Question motivation:

In standard numerical languages of which I am aware (e.g. Matlab, Python numpy, etc.), if, for example, you take the exponential of a modestly large number, the output is infinity as the result of numerical overflow. If this is multiplied by 0, you get NaN. Separately, these steps are reasonable enough, but they reveal a logical mistake in the implementation of the math. The first number resulting from overflow is known to be finite and we clearly want the result of a multiplication by 0 with this large finite number to be 0.

Explicitly:

>>> import numpy as np
>>> np.exp(709)*0
0.0
>>> np.exp(710)*0
nan

I imagine we could here introduce a notion of the "largest finite value" (LFV) which would have the following properties:

LFV would be the default for numerical overflow that would otherwise round up to infinity
LFV < infinity
any explicit number < LFV (for example if LEV stands for "largest explicit value", then LEV
(MATLAB detail: realmax < LFV)
LFV*0 = 0

On the other hand, infinity should not simply be redefined in the way described for LFV. It does not make sense for 0 *infinity = 0...appropriately, the current standard implementation of infinity yields NaN in this setting. Also, sometimes there arises a need to initialize numbers to infinity and you'd want the result of any numerical operation, even one that yielded LFV to be strictly less than the initialized value (this is convenient for some logical statements). I'm sure other situations exist where a proper infinity is necessary -- my point is simply that infinity should not simply be redefined to have some of the LFV properties above.

The Question:

I want to know if there is any language which uses a scheme like this and if there are any problems with such a scheme. This problem does not arise in proper math since there aren't these numerical limits on the size of numbers, but I think it is a real problem when implementing a consistent mathematics in programming languages. Essentially, by LFV, I think I want a shorthand for the open interval between the largest explicit value and infinity LFV = (LEV,infinity), but maybe this intuition is wrong.

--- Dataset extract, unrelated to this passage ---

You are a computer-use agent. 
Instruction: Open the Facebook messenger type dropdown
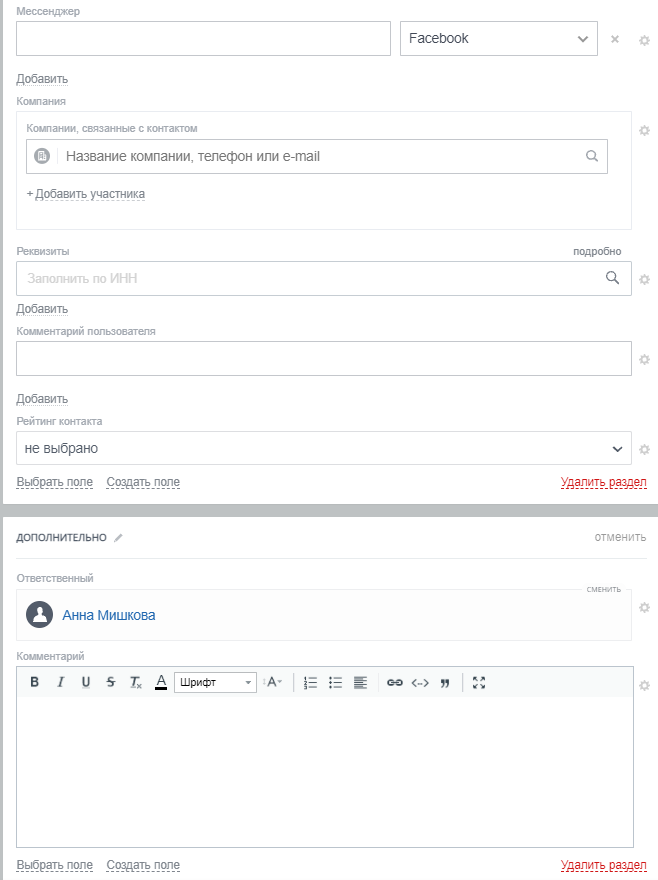(498, 39)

Update: In the comments, people seem to be objecting a little to the utility of issue I'm bringing up. My question arises not because many related issues occur, but rather because the same issue frequently arises in many different settings. From talking to people who do data analysis, this is something that often enough contributes to runtime errors when training/fitting models. The question is basically why this isn't handled by numerical languages. From the comments, I'm essentially gathering that the people who write the languages don't see the utility of handling things this way. In my opinion, when certain specific issues occur frequently enough for people using a language, it might make sense to handle those exceptions in a principled way so each user doesn't have to.

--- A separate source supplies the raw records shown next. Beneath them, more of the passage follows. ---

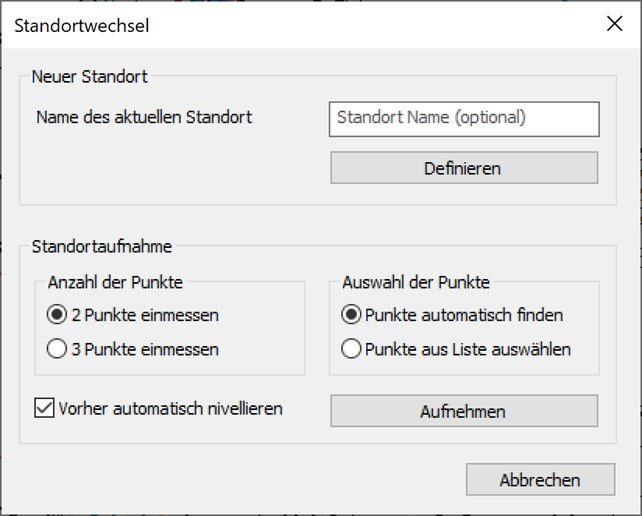Enable Punkte automatisch finden option
642x516 pixels.
point(351,315)
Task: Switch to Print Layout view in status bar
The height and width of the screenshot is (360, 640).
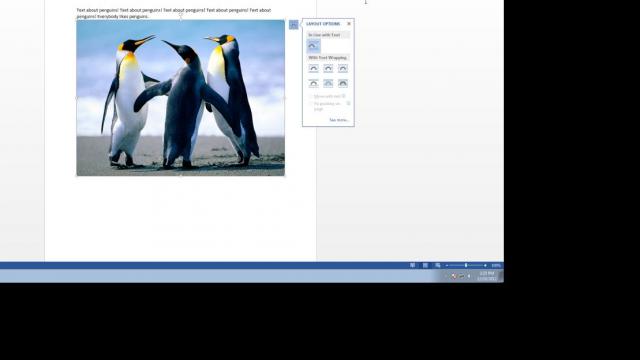Action: click(x=425, y=265)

It doesn't seem to solve much. You still have problems like `LFV - LFV == NaN`, and if you put this in, you know people are going to want an SPV (smallest positive value), and then `SPV * LFV == NaN` again. — user2357112, Apr 25 '15 at 00:21
@user2357112 I think you make a good observation. Though wouldn't this still provide useful information in some regimes (i.e. handle things that are currently handled poorly in a better way)? Admittedly, this wouldn't solve all of the problems related to bounded value precision. I don't think I'd object to also having a SPV. — Josh, Apr 25 '15 at 00:29
If you're just asking whether any of the major numerical languages/libraries work this way, I think you already know the answer: no. If you're asking whether there's some obscure niche library that does so, there might be, but who cares? I think what you really want to know is why they don't (and what's wrong with your argument that they should), which could probably be better answered with a discussion on the NumPy list than a StackOverflow question that asks something tangential. — abarnert, Apr 25 '15 at 01:10
A few observations: you can get the same benefits and a whole lot more by doing the math symbolically as far as possible before switching to numerics, or by using an arbitrary-size type instead of an IEEE double. Also, you could easily build a Python class that acts like float but handles your LFV, then work through some use cases, after which you'll likely either understand why it's not a good idea or be able to explain why it is in a proposal to extend NumPy. — abarnert, Apr 25 '15 at 01:13
One more thing: LFV isn't really the largest finite value; it's _all_ finite values larger than the penultimate finite value, not just the first. You could _call_ that a value, but that means that 10**500 == 10**5000, and now your arithmetic is far more broken as far as consistency than IEEE arithmetic, so I doubt you want that. — abarnert, Apr 25 '15 at 01:16
`LFV - 1` would also be undefined, because LFV could refer to any value larger than the largest representable explicit value but smaller than infinity. In fact, pretty much anything involving LFV apart from `LFV * 0` would be undefined. I can't really see much benefit over just using infinity. — ali_m, Apr 25 '15 at 01:44
In a way, LFV actually exists in IEEE 754, in the form of infinity with the [overflow flag](https://en.wikipedia.org/wiki/IEEE_floating_point#Exception_handling) set. The reason it's not a separate value is probably its limited usefulness. If you need to have the multiply-by-zero case handled properly, you'll just have to manually check the flag after the operation that could potentially overflow. You can get numpy to raise an exception or call a function on overflow with [`seterr`](http://docs.scipy.org/doc/numpy/reference/generated/numpy.seterr.html). — dddsnn, Apr 25 '15 at 02:23
@dddsnn (+1) This is a really useful comment. Much appreciated. If you had made that an answer, it would currently be in the running for being accepted. — Josh, Apr 25 '15 at 02:30
It might be fun to point out that [Symmetric Level Index arithmetic](http://en.wikipedia.org/wiki/Symmetric_level-index_arithmetic) has the wonderful property of being *immune* to underflow and overflow - except for division by 0 (which is always exactly 0 due to the lack of underflow). Unfortunately it's not exactly well-known. — Veedrac, Apr 26 '15 at 10:40

dddsnn · Accepted Answer · 2015-04-25T23:57:17.787

So... I got curious and dug around a little.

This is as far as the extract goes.